* _Supplied information_
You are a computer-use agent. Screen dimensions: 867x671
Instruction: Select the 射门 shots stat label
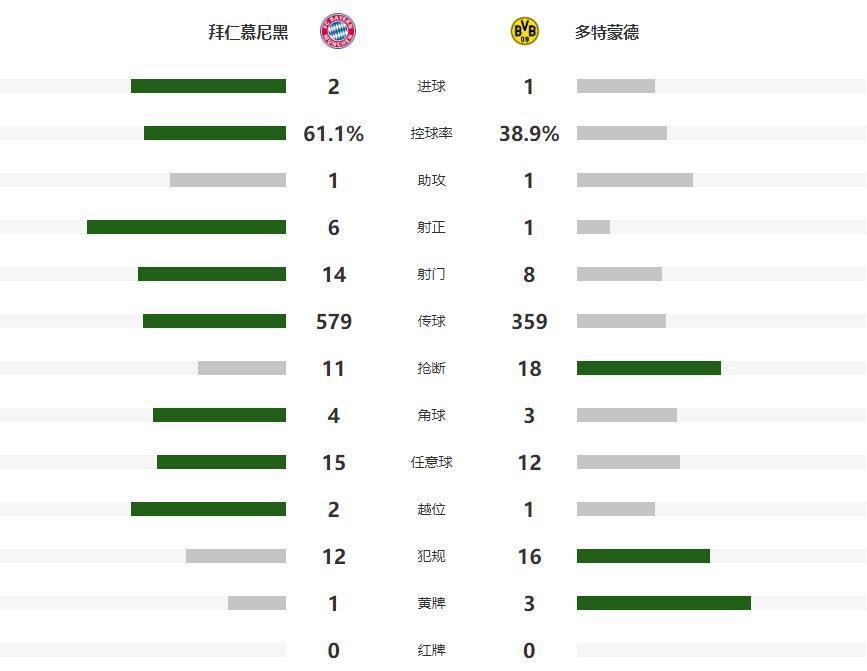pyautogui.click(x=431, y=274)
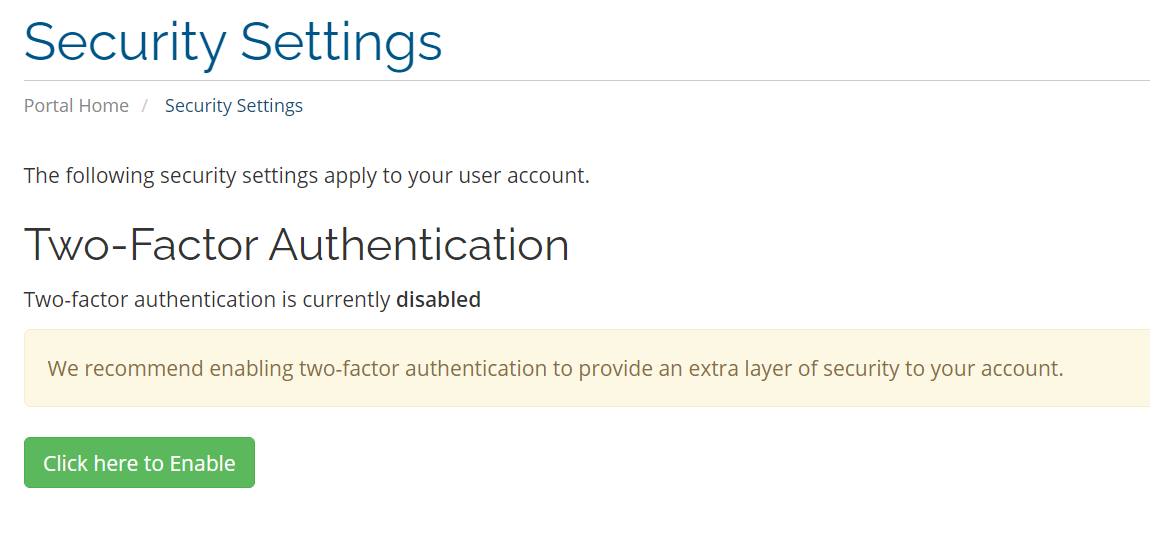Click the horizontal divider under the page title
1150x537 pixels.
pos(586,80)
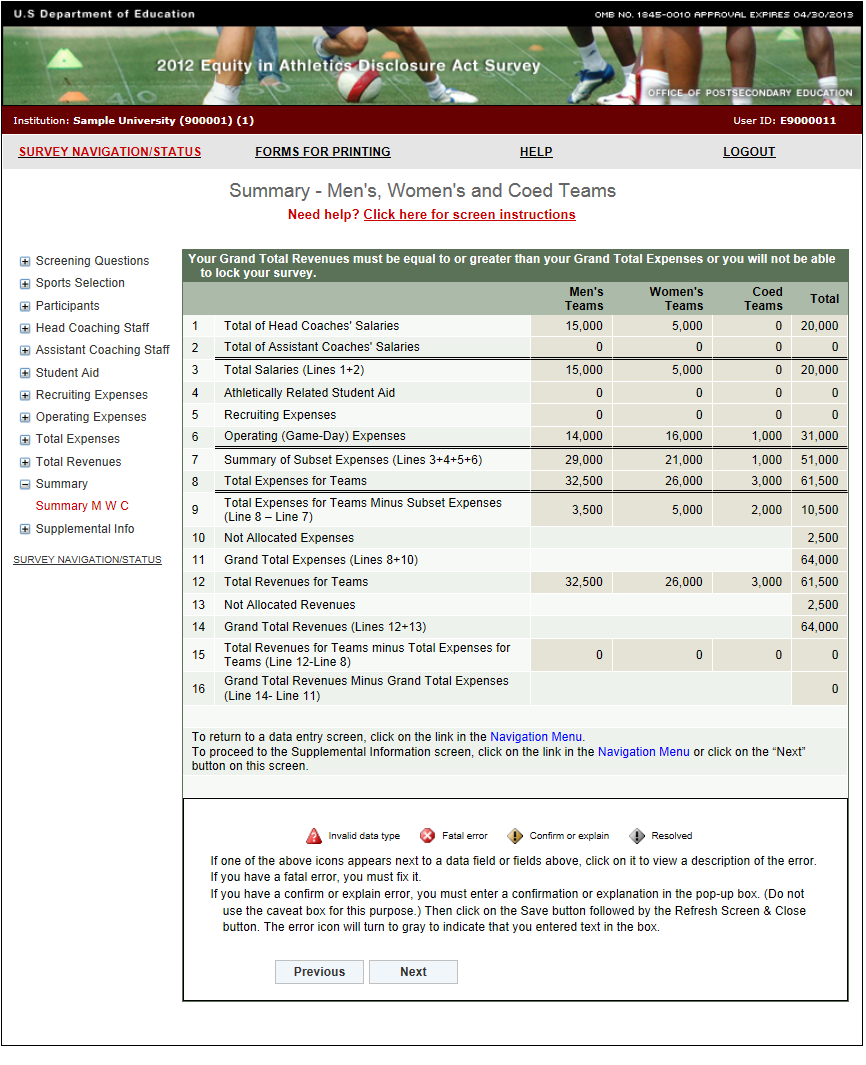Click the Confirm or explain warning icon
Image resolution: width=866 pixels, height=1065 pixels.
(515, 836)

* _Written request_
Return every line of the listing above verbatim, omitting the pictures.

* _Response below_
You are a computer-use agent. Screen dimensions: 867x671
Instruction: Select the 射门 shots stat label
pyautogui.click(x=431, y=274)
Click the horizontal divider under the page title
1150x537 pixels.
pos(586,80)
Click the Confirm or explain warning icon
Image resolution: width=866 pixels, height=1065 pixels.
(515, 836)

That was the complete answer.